Thanks, that's pretty much where I was at but wanted another  
opinion :-) The
one exception (for the future) will I hope be the Plot function.  
I'd love to
see that UI improved via a Secondary toolbar, at the least with a  
set of
standard example graphs for folks to plug in values (now that  
matplot lib is

supported).


Yeah, definitely. It would make sense to have a toolbar dedicated to  
that.


I could also see dedicating a toolbar to constants. You've got buttons
for a couple of them. Perhaps a few more could be added. If some don't
have obvious symbols or frequent use, the constants toolbar could also
have a dropdown that read "add a constant" by default, and contained a
list of many with full names to add. A suggested symbol for this would
follow the trend of the color and shape icons in the mockup of the
Paint activity, which showed a small 2x2 grid of colors and shapes,
respectively. I'd use e, pi, phi, and something else.

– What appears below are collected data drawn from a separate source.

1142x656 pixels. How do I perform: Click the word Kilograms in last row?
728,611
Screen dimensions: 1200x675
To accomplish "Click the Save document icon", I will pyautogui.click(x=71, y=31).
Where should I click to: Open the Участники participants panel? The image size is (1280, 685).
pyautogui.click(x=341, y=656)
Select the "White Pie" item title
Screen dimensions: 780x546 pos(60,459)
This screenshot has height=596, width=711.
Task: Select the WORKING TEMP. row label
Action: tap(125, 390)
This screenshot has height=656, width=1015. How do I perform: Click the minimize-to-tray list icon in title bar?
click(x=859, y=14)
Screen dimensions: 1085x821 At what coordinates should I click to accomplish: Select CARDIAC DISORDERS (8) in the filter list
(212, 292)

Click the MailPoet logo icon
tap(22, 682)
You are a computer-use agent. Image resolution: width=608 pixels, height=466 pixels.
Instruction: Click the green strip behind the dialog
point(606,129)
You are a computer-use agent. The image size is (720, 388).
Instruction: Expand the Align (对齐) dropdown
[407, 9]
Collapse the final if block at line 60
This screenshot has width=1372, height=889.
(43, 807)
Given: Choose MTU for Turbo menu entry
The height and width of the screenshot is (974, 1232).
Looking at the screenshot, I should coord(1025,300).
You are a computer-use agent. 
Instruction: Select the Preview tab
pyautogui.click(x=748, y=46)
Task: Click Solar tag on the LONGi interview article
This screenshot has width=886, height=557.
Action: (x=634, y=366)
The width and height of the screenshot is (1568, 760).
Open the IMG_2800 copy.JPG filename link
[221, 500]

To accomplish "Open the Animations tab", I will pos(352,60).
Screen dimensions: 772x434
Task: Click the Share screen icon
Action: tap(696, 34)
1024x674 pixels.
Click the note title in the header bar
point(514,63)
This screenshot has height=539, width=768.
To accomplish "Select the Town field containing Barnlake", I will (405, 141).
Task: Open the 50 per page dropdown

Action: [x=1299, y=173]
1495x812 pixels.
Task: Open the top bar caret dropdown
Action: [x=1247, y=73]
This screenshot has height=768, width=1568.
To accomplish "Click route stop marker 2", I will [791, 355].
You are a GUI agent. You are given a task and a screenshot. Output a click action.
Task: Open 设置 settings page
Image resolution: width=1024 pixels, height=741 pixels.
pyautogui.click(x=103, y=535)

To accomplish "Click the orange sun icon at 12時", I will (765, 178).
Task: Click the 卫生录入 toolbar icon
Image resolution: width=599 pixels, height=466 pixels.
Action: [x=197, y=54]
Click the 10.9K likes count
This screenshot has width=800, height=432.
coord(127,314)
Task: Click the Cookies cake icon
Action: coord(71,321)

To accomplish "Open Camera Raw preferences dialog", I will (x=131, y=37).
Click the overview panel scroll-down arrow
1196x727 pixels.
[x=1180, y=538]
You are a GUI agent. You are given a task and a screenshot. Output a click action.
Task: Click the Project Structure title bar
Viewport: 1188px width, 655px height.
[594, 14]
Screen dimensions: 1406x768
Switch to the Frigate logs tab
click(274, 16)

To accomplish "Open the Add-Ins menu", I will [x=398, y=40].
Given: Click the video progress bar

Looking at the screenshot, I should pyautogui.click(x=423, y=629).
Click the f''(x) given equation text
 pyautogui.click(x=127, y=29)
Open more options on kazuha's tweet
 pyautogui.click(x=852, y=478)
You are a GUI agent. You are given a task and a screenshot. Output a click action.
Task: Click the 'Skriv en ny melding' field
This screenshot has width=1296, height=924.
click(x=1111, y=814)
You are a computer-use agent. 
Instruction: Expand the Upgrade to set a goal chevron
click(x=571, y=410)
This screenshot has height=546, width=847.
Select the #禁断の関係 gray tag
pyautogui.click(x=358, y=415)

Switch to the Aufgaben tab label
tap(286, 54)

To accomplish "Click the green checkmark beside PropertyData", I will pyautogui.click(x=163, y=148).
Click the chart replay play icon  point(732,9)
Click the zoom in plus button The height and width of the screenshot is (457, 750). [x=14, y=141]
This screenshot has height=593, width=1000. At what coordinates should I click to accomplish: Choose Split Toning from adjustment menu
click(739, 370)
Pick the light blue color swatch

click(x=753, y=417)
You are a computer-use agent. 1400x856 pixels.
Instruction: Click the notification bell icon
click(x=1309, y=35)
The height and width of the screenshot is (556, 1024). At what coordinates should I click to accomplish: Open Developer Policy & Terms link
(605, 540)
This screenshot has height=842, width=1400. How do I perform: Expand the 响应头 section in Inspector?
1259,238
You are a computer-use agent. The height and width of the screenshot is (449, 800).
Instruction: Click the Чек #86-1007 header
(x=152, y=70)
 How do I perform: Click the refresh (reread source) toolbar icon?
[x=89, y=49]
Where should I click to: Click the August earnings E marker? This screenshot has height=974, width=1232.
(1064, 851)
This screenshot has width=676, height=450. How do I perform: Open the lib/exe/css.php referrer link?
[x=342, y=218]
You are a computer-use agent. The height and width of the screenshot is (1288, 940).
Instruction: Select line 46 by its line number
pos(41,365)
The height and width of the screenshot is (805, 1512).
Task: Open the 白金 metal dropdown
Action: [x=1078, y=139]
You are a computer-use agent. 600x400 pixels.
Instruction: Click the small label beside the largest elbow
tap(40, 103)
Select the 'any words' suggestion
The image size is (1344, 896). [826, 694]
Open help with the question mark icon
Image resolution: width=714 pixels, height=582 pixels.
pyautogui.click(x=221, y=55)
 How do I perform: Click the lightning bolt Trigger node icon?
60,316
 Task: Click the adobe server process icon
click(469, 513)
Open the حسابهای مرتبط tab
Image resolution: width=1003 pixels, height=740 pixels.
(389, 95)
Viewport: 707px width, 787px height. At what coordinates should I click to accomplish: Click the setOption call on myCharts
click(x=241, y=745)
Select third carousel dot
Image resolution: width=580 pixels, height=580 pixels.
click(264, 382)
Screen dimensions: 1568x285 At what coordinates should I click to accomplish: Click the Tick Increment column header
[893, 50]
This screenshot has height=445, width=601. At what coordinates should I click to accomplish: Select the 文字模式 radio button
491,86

If constants and graphs had their own secondary toolbars, I could see
an argument for exposing the display mode in the primary toolbar,
since it affects all calculations and could be useful to see at all
times.


Any suggestions for a "Misc" icon? ;-)


I don't, unfortunately, have a good idea for a generic misc icon. It
seems like any option I can think of I would consider bad design,
which might be because using the concept of "leftovers" to group
together a set of tools in a toolbar is just a bad idea. Heh. But
short of breaking out the functionality as described above (which
itself could seem odd without more functions in each toolbar), I don't
have a better idea.

I could get behind leaving the modes and the graph button up there for
now if we could find a few more constants to add to a secondary
constants toolbar and leave it at that. What do you think?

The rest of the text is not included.